REQUIRED WORK — Output the lines of the records below exactly, beginning at their first line and ending at the line with "Viewport: 1322px width, 714px height."; include no pictures.

Stored data entries:
========

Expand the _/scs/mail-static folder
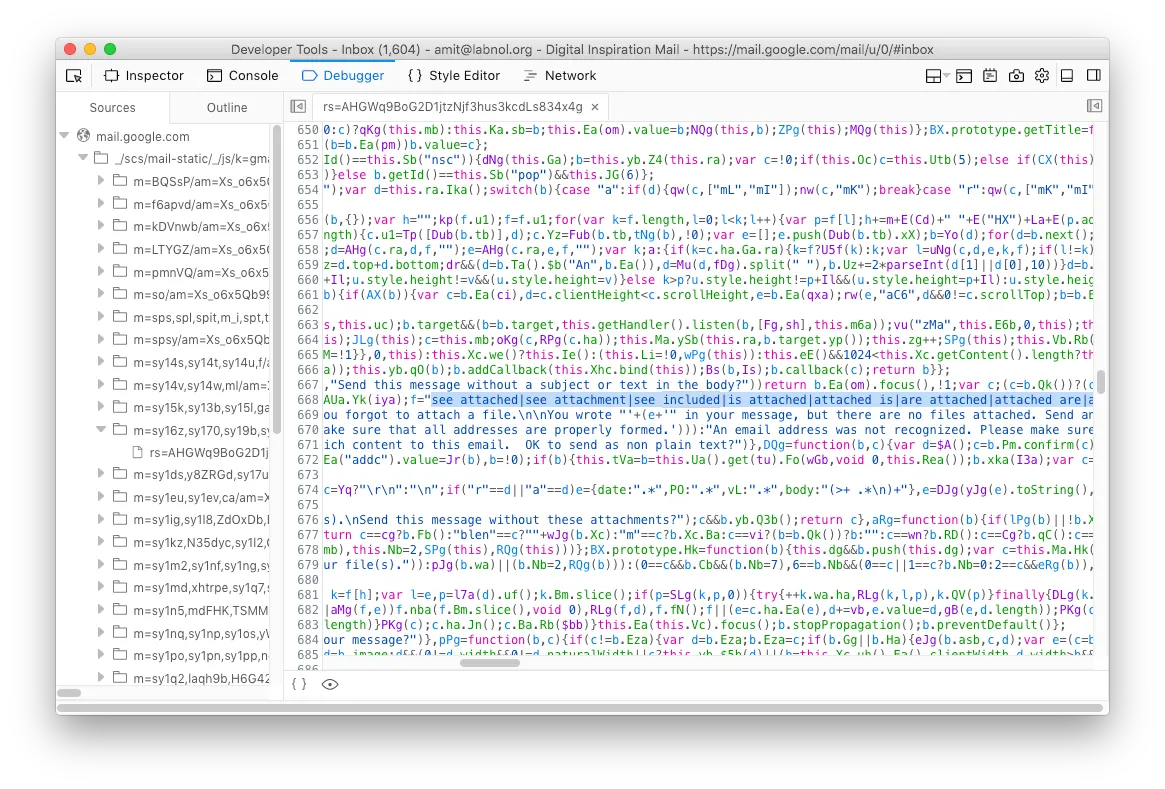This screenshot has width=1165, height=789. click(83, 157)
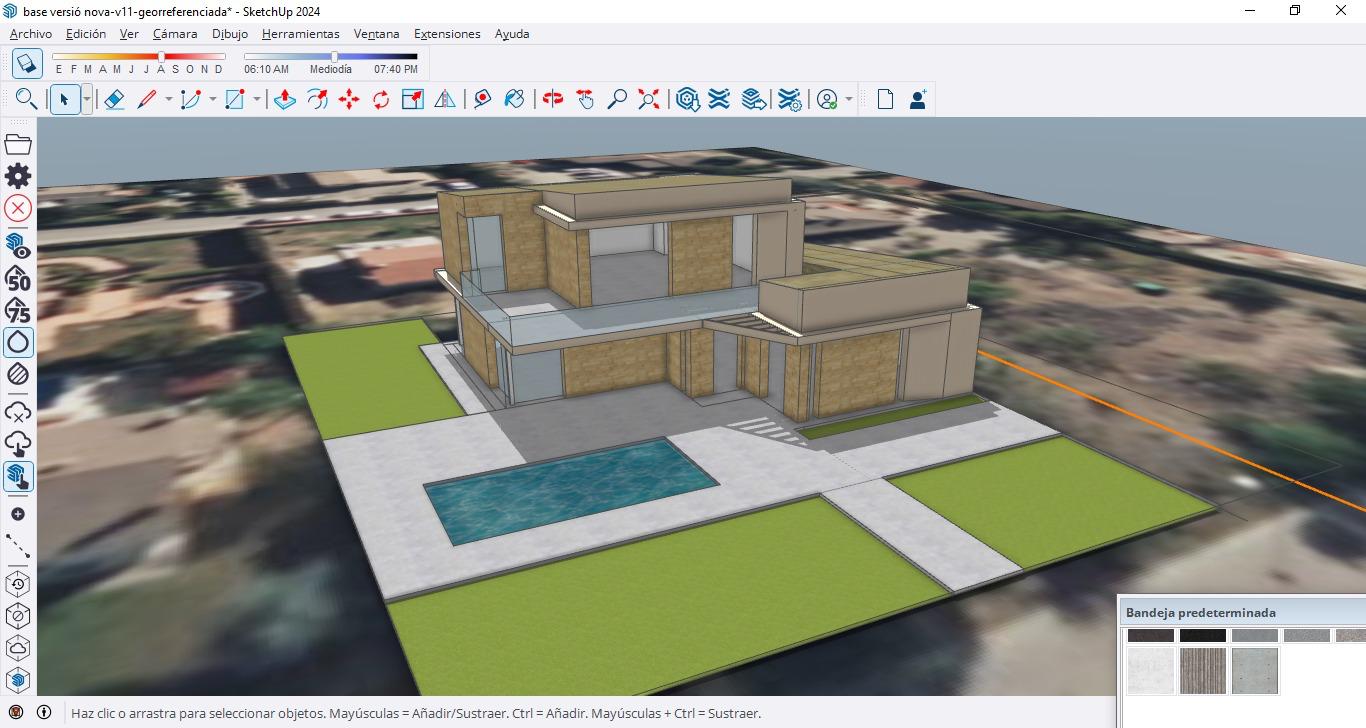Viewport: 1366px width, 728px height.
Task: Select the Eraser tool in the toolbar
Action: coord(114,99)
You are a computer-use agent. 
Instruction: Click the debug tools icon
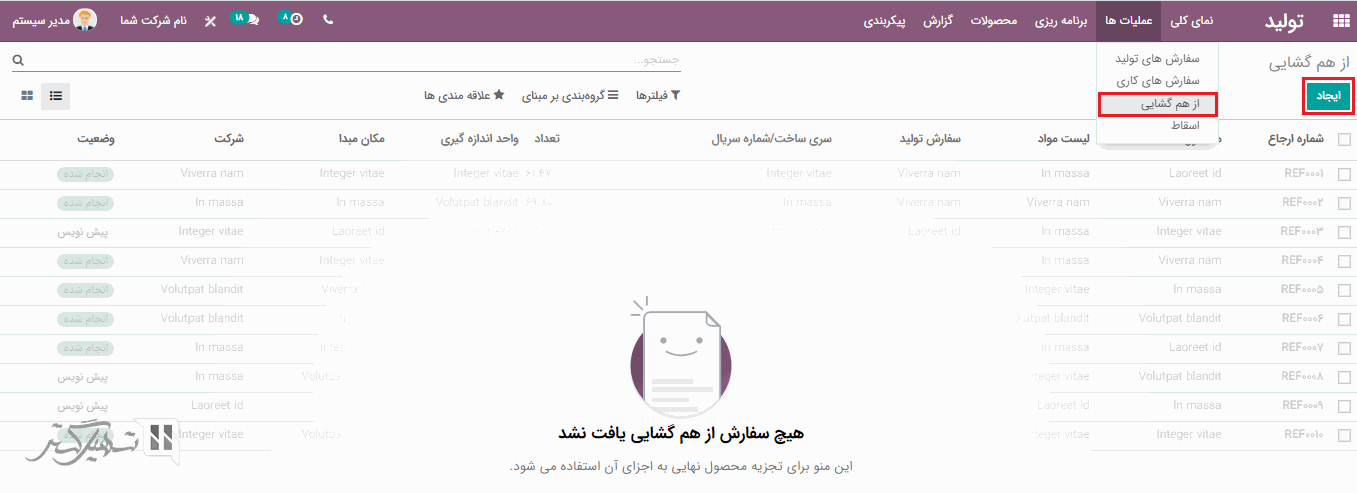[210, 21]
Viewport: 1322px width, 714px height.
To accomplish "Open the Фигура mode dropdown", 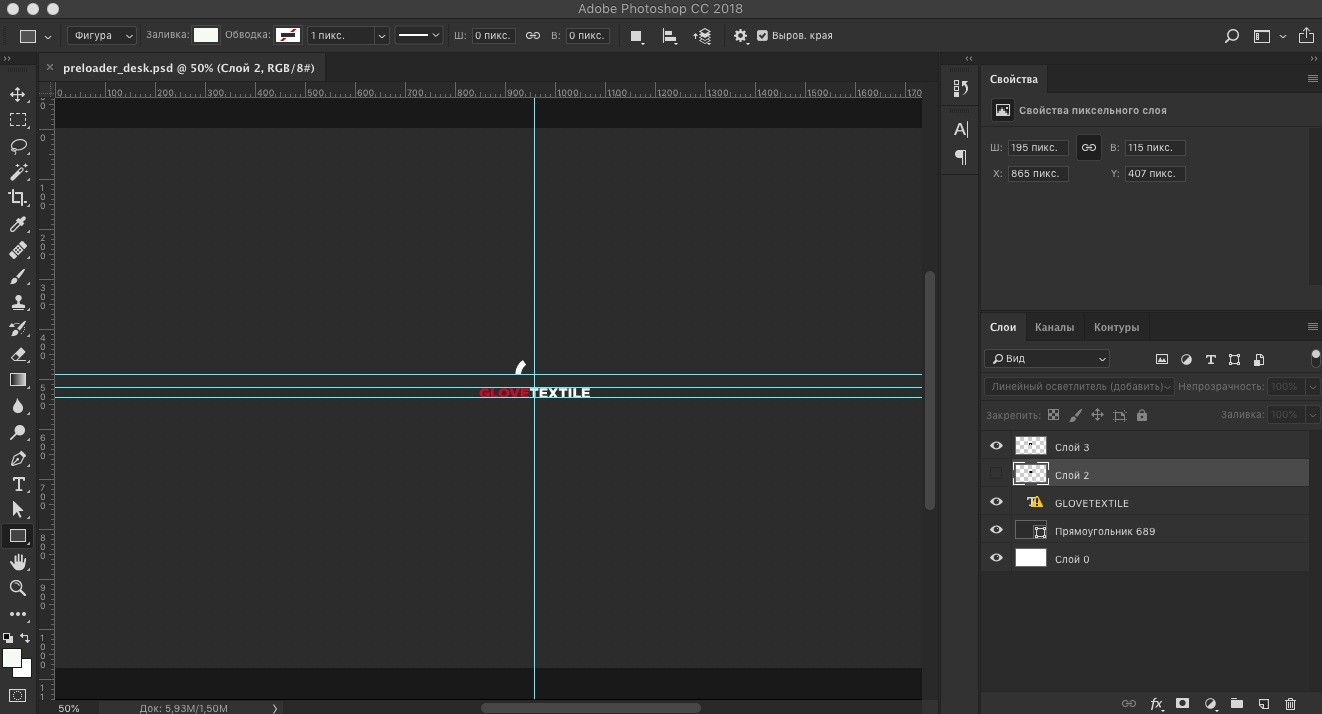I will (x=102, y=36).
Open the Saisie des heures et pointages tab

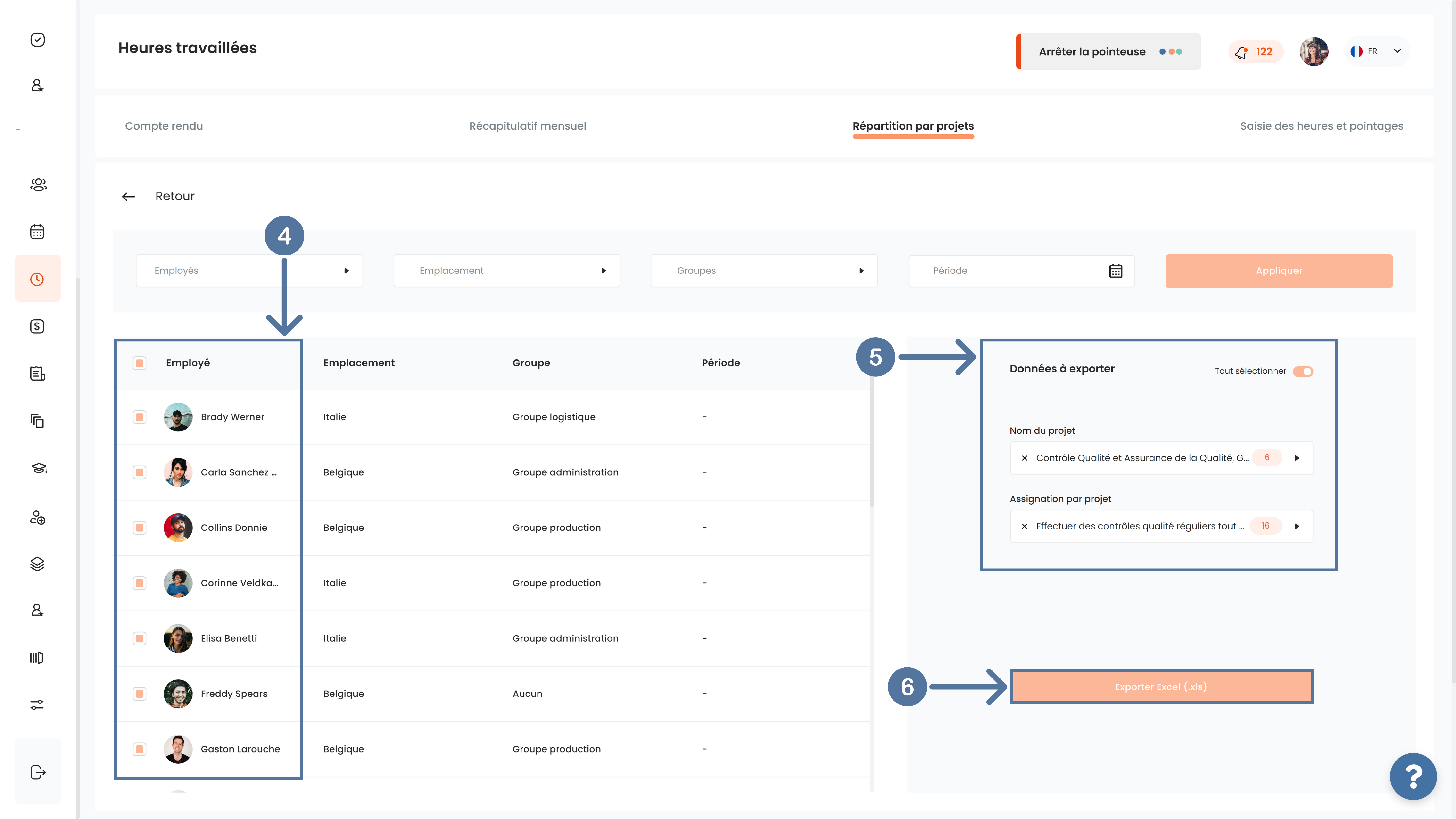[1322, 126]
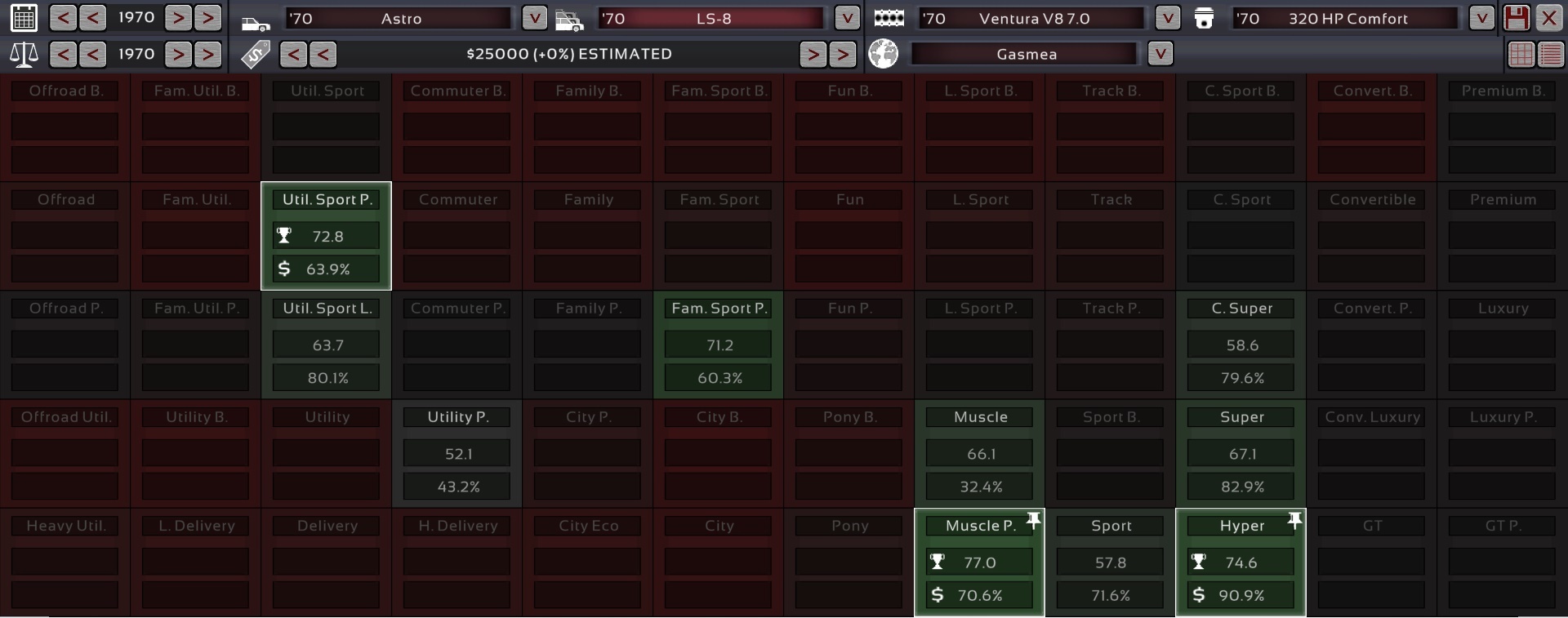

========

SOLVED EXERCISE —
Expand the _/scs/mail-static folder
This screenshot has width=1165, height=789. click(83, 157)
Viewport: 1366px width, 728px height.
Task: Select the Eraser tool in the toolbar
Action: coord(114,99)
You are a computer-use agent. 
Instruction: Click the debug tools icon
[210, 21]
Viewport: 1322px width, 714px height.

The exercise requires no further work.